--- Directions for this task ---
Beginning at the line with "Task: Expand the rows per page selector", please repeat each line exactly through the end of the records below, including that first line and the last, but no pictures.

--- Working data ---

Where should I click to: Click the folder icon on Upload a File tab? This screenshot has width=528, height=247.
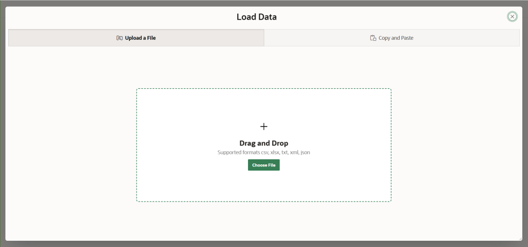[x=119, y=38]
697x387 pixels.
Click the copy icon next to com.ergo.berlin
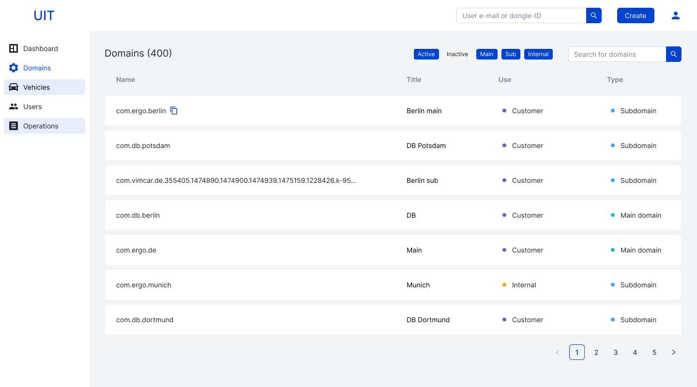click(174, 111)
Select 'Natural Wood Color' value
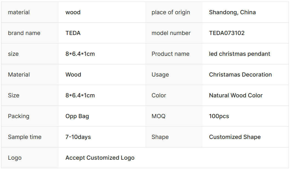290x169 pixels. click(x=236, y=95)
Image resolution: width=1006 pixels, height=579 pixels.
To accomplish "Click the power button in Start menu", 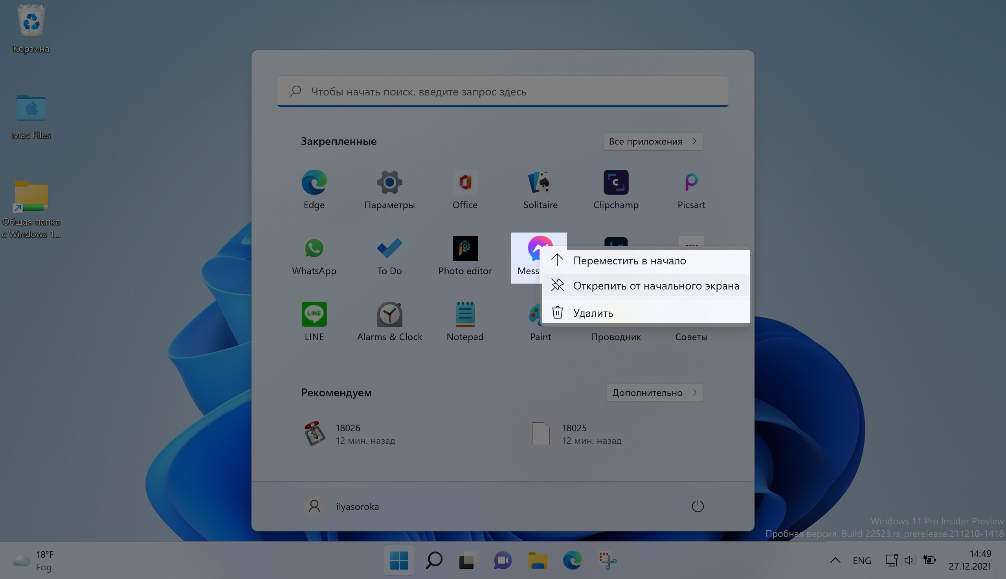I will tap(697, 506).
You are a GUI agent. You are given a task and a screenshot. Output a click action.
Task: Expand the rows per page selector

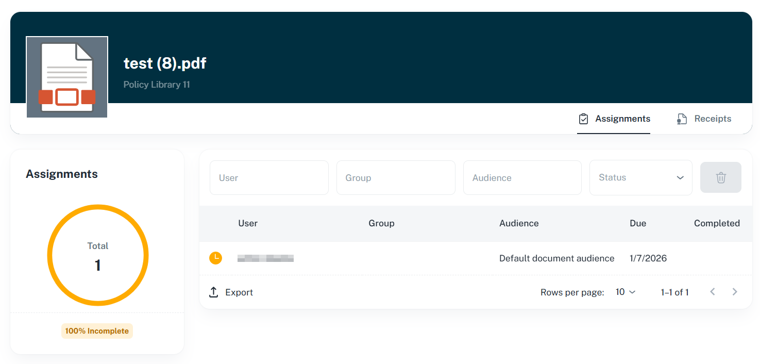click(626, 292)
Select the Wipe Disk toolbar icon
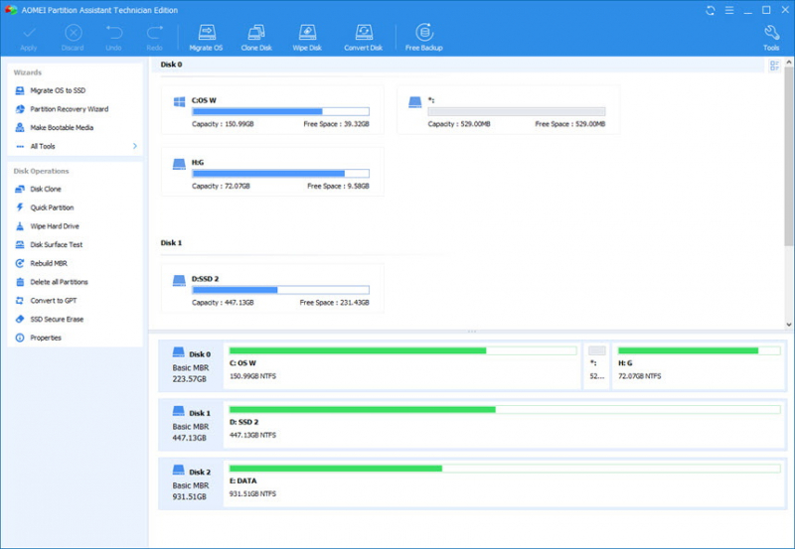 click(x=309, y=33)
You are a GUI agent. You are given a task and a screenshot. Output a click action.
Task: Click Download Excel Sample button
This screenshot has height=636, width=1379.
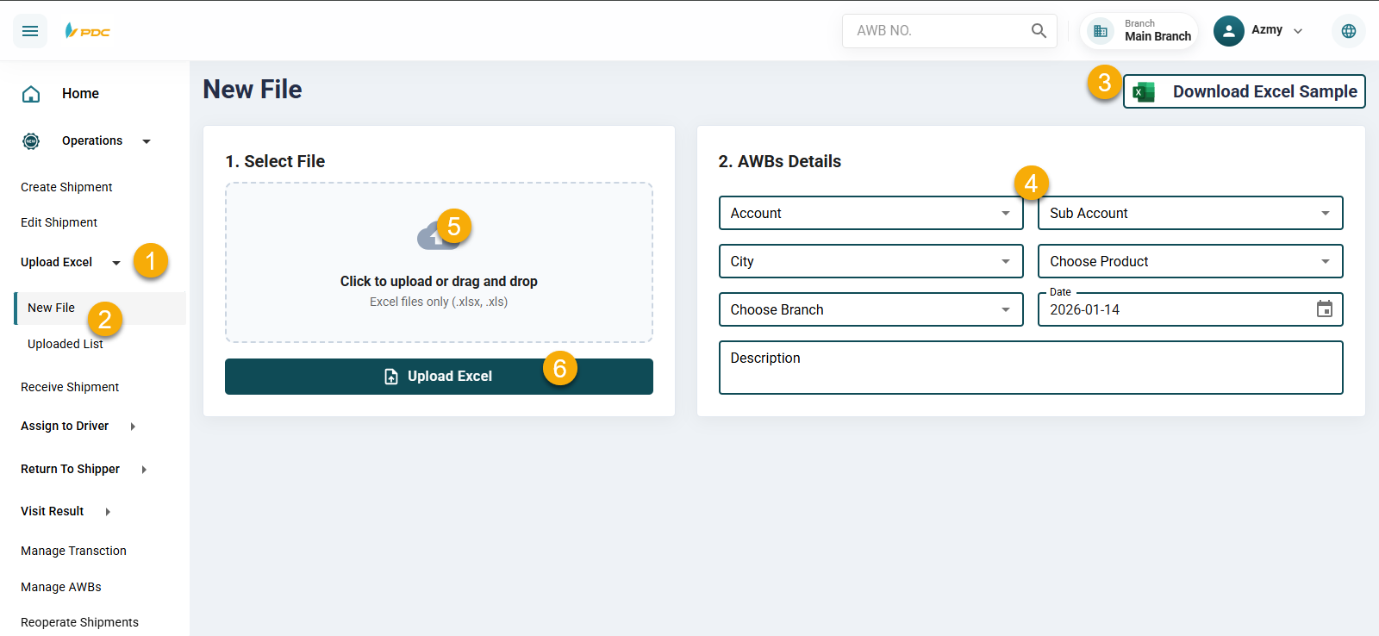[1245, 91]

--- Worked solution ---
Task: Expand the rows per page selector

click(626, 292)
Select the Wipe Disk toolbar icon
 click(x=309, y=33)
You are a GUI agent. You are given a task and a screenshot. Output a click action.
Task: Click Download Excel Sample button
This screenshot has height=636, width=1379.
[1245, 91]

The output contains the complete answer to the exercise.